Dropbox Debuts New Client, Increases Plan Prices mjtsai.com

Dropbox announced in a 22 megabyte blog post that they are launching a new Electron-powered client with a bunch of whiz-bang features and which uses dumb amounts of resources. Michael Tsai collected some commentary about it and also the price increase that they announced last week.

All of this is starting to remind me of my ISP, which is not a great sign:

  1. I loathe my ISP.

  2. There is no easy way to increase prices, but there are plenty of wrong ways, and this feels like one of them. Dropbox used the old trick of adding a few features to justify a dramatic cost increase, to force a choice between a stripped-down plan and one that’s overkill for many individual users’ needs.

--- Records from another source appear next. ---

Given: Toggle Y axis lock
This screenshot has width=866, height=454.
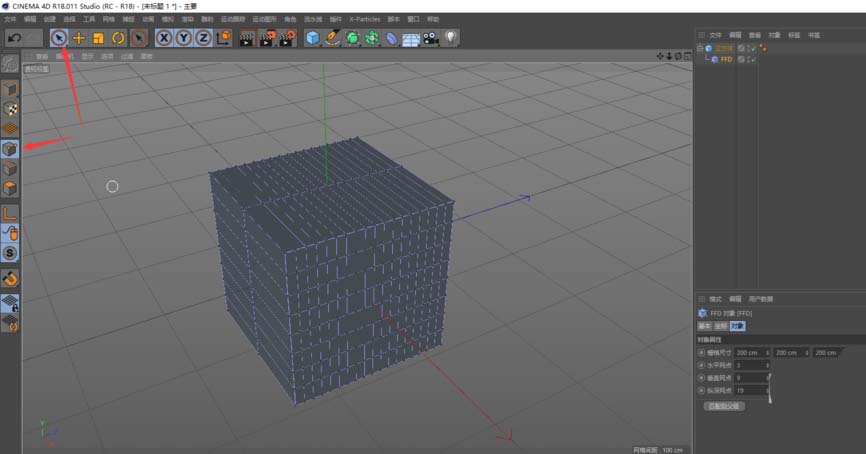Looking at the screenshot, I should click(183, 37).

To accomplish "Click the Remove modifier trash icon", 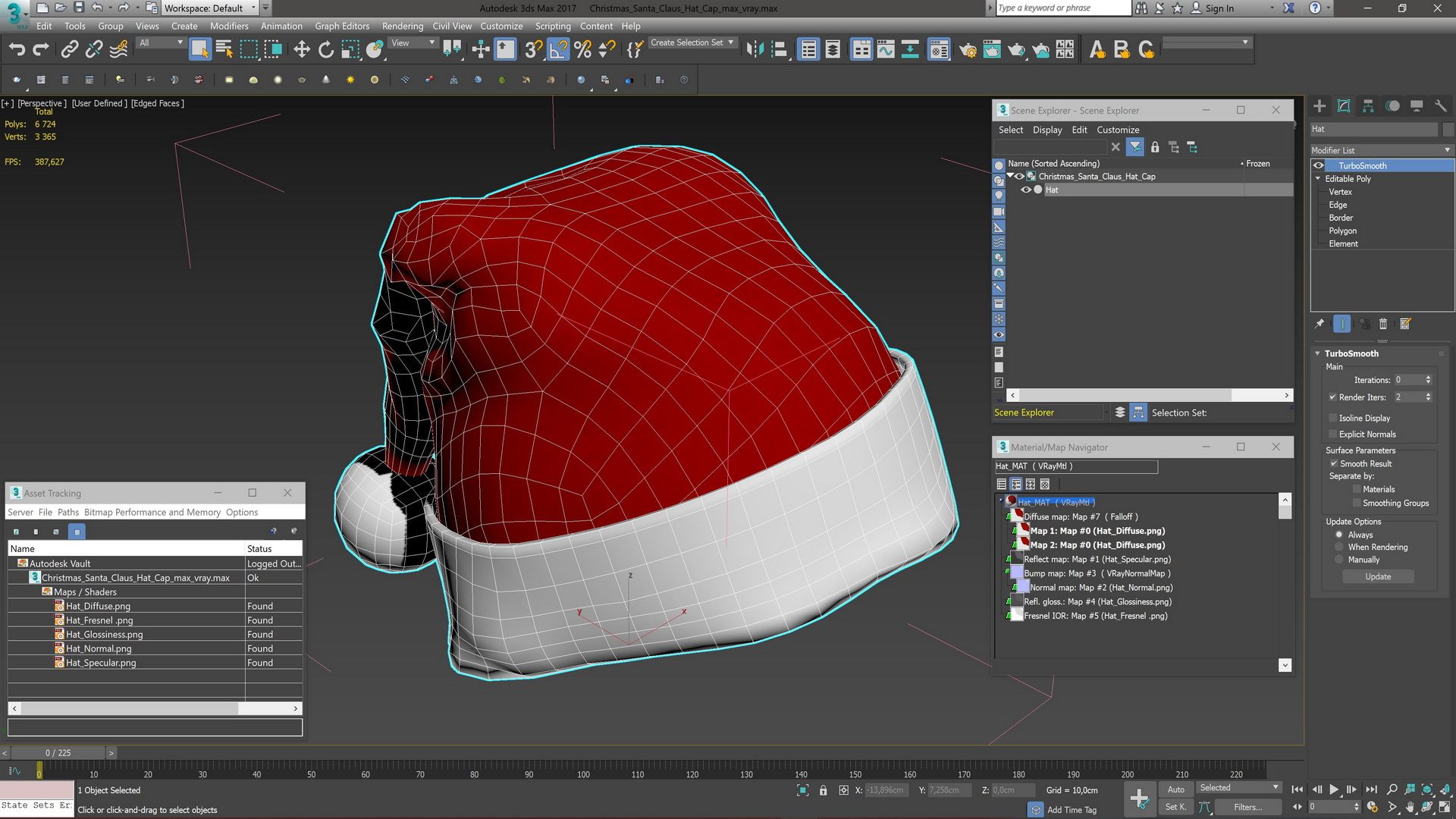I will pyautogui.click(x=1382, y=325).
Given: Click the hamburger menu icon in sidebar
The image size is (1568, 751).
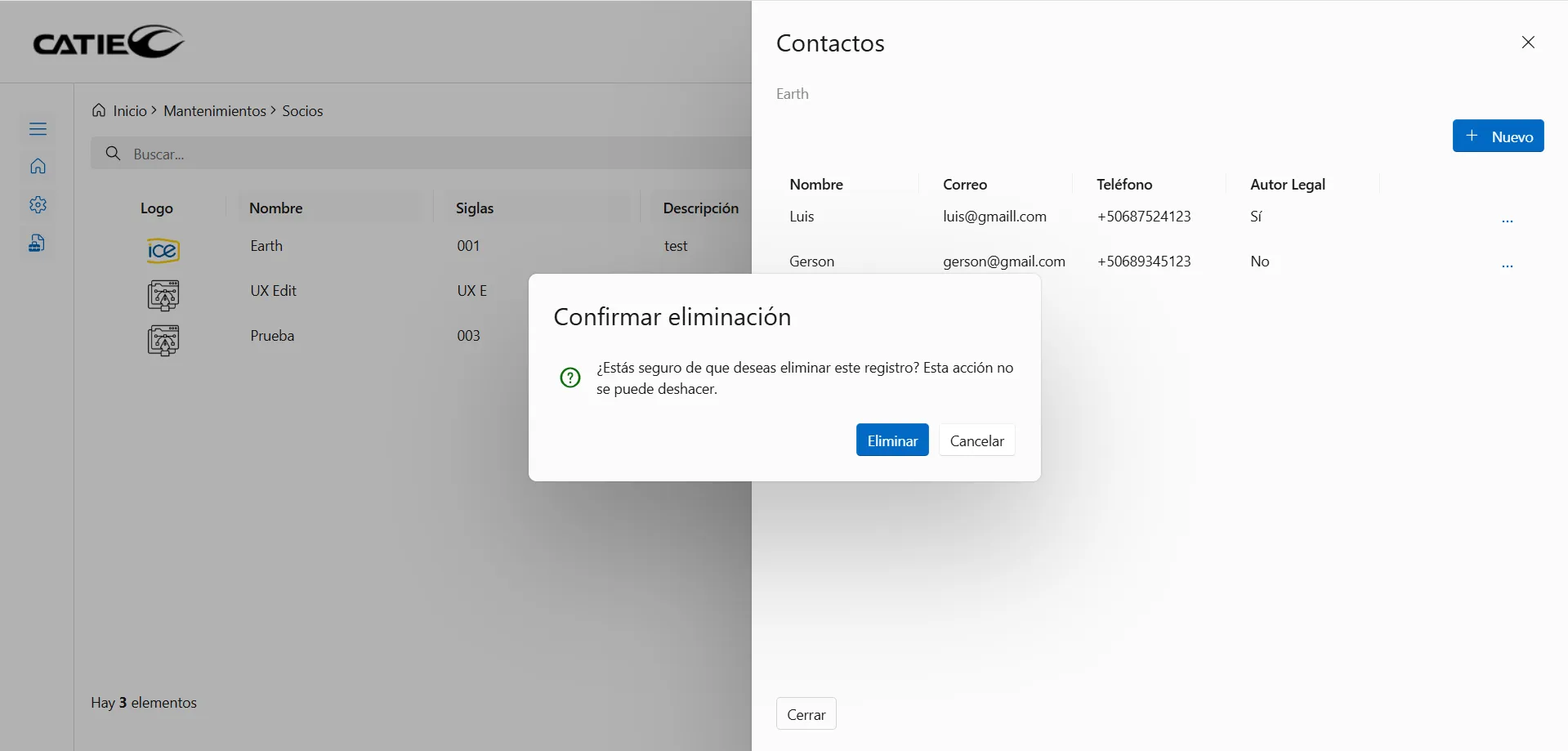Looking at the screenshot, I should point(38,129).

    My ISP does the same thing: you can get a pathetic 15 Mbps connection for $82 per month — eighty-two dollars per month, in 2019, for speeds that would be embarrassing on a DSL line ten years ago — or a 100 Mbps connection for $92 per month. That’s not really a choice, of course — it’s a way to get a minimum of another $120 per year from every customer.

    In much the same way, Dropbox offers users the choice between their free plan — with just 2 gigabytes of storage and syncing between only three devices — or their 2 terabyte Plus plan, which costs nearly $160 per year in Canada. Will you be having the Dom Perignon tonight or a glass of mop water?

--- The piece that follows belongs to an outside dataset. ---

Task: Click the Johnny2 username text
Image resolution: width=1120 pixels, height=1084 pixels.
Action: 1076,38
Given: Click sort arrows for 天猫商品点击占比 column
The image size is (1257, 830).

  3. For my use, Dropbox is practically a utility. I sync some folders and share a few of them with friends. The individual users I know treat it similarly. Steve Jobs may have been overly flippant when he described Dropbox as a feature, but I don’t think he was that far off. A syncing service, much like an internet connection, is supremely useful, but not inherently interesting. My ISP tries to pretend that it’s a high-tech company by, for example, marketing its rebranded mesh WiFi routers, but I just want to pay them as little money as I can every month to have an adequate and reliable internet connection. I think of Dropbox similarly: let me pay a reasonable amount of money to sync stuff between my devices.

I suppose Dropbox’s new client is indicative of their increased emphasis on enterprise customers. It sure seems like they’re more eager to compete with Slack and Microsoft than they are to provide syncing tools to individual customers. I’ll respond accordingly by making sure no files or apps I rely upon are dependent on Dropbox.